In Russia, car banditry and the return of old Ladas without options

“It’s the return of banditry.” A few days ago, the Guardian reported this sentence of Eldar Gadzhieva Russian who owns four automobiles which he rents out to Muscovite taxis.

Gadzhiev had had the engine of one of his Skoda stolen and knew it: it put his business in a more than delicate position. “I thought: the repairs will cost me as much as the car”he comments to the British daily.

When he recounted his misadventure on an online forum, the man was bombarded with proposals for repairs and new engines, at of course prohibitive prices: in a country where Western sanctions have dried up all imports, the trade in spare parts, the price of which has been multiplied by ten, is going well, as are the plunders which necessarily precede them.

In and “big leap back”, the entire Russian automotive sector is thus in the process of collapsing. New car sales fell 83.5% year-on-yearthe government is forced tolighten the standards in an attempt – without success – to deal with the lack of parts.

Mercedes-Benz, VW, Ford, Toyota… Foreign manufacturers have fled the market like factories, such as Renault, which was one of the last to quit after the invasion of Ukraine by selling its local assets, in this case the manufacturer of the Lada Avtovaz, for a symbolic handful of starling rupees.

How can we continue to build automobiles when the many foreign parts on which they depend, both high and low tech, can no longer cross the border?


The lines first had to stop for a few months: impossible to continue without the missing pieces, it’s as simple as that. Then the response from the Russian government and local builders was to revive an old Lada clunker, presented as «sanctions-proof»the Granta Classic.
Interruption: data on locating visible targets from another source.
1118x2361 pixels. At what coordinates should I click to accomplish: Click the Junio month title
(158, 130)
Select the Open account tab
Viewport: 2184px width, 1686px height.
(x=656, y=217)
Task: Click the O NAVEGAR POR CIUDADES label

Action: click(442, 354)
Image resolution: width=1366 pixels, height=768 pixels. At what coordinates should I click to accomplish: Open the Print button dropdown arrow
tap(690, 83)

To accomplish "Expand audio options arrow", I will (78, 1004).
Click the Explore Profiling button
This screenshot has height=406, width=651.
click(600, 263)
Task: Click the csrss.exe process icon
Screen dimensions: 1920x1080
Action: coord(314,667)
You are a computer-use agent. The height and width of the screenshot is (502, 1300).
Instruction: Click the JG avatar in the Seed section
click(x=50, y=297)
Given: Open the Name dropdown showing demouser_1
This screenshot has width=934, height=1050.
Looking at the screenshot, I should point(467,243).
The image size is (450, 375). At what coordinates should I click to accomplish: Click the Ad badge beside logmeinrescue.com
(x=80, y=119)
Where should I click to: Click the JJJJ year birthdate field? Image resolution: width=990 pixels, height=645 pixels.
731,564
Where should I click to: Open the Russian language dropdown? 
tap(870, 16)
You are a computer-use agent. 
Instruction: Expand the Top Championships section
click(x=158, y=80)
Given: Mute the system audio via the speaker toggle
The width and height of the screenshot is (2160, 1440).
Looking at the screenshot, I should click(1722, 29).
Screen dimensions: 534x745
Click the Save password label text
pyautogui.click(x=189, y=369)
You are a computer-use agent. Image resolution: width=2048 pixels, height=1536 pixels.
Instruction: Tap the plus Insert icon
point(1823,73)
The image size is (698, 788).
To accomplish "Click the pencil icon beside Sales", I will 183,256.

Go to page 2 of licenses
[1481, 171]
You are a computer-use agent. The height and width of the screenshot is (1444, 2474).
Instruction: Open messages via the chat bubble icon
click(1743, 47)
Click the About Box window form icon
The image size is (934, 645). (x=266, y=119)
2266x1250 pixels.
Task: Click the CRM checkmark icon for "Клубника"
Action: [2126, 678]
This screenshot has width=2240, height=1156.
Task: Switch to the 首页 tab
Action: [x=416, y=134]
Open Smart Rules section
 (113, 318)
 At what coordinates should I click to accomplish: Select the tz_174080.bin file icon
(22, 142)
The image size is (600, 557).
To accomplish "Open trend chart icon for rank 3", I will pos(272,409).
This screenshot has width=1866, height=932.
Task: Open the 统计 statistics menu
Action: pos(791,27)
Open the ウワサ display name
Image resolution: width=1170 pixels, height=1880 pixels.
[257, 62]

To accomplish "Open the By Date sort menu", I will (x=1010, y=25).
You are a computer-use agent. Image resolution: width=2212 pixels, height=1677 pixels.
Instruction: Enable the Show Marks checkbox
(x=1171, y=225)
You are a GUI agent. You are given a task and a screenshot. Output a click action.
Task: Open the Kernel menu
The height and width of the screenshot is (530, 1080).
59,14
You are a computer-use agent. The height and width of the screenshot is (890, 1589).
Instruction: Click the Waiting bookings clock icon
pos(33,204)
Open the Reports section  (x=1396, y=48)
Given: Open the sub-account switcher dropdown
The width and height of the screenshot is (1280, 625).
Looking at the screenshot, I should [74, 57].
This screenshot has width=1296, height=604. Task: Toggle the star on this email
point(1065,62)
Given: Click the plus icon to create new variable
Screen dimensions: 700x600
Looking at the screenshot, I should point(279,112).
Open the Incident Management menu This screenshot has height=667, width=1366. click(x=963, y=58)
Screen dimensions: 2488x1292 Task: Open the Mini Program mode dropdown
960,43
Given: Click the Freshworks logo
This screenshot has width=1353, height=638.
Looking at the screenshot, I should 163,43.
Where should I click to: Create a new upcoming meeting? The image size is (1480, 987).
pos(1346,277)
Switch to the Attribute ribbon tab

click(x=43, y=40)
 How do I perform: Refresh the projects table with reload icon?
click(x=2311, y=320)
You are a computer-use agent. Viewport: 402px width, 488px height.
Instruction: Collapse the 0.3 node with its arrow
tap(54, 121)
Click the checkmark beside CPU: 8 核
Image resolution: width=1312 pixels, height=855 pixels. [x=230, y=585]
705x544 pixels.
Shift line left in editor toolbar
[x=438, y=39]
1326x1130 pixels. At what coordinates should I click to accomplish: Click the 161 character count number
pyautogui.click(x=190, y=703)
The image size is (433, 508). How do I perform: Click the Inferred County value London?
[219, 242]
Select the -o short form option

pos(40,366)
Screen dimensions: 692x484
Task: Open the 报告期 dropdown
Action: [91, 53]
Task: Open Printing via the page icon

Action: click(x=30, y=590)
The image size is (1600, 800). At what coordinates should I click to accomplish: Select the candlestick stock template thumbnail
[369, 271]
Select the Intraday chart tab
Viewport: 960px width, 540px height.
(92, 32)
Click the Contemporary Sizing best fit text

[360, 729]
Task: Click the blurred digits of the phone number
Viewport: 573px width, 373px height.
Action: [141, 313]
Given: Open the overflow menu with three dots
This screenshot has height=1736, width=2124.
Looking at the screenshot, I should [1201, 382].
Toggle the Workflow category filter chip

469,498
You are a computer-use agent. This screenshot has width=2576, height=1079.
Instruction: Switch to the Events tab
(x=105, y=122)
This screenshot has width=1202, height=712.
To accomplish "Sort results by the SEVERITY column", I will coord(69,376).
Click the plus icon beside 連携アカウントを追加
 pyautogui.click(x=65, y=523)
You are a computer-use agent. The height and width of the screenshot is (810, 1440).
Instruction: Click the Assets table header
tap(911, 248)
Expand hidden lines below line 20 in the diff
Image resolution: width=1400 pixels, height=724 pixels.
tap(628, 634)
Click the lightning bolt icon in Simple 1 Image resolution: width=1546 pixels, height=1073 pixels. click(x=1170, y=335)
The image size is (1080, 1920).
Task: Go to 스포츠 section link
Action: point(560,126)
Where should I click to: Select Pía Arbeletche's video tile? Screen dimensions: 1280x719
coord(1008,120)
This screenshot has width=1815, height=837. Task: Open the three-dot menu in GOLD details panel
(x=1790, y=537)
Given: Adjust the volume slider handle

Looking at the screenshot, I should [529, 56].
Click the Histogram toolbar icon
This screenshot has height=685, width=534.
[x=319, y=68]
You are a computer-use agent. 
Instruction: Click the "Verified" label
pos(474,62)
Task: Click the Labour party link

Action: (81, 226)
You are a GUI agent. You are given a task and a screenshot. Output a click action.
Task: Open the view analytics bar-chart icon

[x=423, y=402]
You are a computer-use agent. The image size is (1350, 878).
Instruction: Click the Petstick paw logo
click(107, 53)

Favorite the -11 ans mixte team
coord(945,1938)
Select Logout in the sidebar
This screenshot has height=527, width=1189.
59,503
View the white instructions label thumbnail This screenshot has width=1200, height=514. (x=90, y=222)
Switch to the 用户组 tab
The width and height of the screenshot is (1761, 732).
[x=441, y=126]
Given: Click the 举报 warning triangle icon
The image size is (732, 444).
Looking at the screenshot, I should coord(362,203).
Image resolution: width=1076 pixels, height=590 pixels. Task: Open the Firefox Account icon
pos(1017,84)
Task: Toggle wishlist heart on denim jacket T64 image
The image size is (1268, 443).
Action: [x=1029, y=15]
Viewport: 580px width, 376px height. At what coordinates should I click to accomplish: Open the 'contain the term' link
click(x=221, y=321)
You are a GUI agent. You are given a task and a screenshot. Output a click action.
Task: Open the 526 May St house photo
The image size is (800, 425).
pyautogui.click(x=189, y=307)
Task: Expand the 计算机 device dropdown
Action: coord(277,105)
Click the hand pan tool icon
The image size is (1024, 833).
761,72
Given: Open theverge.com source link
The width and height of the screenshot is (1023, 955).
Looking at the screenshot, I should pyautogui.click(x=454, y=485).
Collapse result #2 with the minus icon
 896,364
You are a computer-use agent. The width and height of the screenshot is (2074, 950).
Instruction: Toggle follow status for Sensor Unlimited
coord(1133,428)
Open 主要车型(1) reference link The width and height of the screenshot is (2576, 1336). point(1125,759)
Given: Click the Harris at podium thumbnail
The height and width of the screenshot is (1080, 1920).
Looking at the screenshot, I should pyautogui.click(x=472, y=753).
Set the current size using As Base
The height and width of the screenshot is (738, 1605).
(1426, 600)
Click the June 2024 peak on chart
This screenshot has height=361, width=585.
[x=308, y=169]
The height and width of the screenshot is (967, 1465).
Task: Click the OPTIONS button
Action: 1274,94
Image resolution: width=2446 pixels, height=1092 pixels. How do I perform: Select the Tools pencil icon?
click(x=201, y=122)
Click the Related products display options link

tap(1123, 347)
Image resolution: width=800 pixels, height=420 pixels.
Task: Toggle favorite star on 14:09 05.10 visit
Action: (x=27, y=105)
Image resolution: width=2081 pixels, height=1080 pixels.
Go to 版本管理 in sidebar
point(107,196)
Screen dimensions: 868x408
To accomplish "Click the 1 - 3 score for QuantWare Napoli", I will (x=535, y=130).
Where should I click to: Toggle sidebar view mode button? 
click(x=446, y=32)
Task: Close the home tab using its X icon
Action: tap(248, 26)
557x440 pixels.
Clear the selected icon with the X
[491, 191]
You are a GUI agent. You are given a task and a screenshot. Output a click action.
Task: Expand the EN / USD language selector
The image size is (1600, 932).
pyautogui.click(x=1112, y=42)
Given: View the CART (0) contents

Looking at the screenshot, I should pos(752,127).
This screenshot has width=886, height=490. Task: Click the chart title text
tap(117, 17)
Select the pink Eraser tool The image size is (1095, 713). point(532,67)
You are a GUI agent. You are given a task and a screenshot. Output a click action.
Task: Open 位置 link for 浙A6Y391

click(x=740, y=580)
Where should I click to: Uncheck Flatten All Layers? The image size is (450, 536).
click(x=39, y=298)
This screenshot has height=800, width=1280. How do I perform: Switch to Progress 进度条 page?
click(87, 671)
Although the Russians no longer buy cars, or very few, this one has started to be produced again on the lines of Avtovaz, adapting it to the constraints of the day and taking into account the shortages due to the sanctions. As a result, the Granta Classic lives up to the second half of its name: initially launched in 2011, it is indeed a “classic”, almost a vintage.

Symbol of the autarky in which the Russian economy has been plunged, symbol also of the great setback suffered by the country and its inhabitantsit is one of the most rustic vehicles powered by an engine from the 1990s and from which ABS, airbags, satellite navigation systems and seat belt pretensioners are now absent.

It is a war economy car, which could not be sold on the European market if by some miracle the sanctions were relaxed: it would only respect the pollution standards enacted in 1996 for the EU.

As The Drive notes, these misadventures of the Russian automotive sector are not unique to rolling vehicles. One of the most effective types of sanctions against the entire Russian economy concerns the airline sector.

If Moscow succeeded in keep hold of dozens of aircraft it should have returned to its European ownersthe country is weaned from spare parts and is already beginning to dismantle some planes to continue to fly others.

This situation is not without posing security problems: China, though diplomatically close to Russia, barred its airspace to Russian Airbuses and Boeingsand concern about the safety of the passengers of these planes-Frankenstein increases around the world.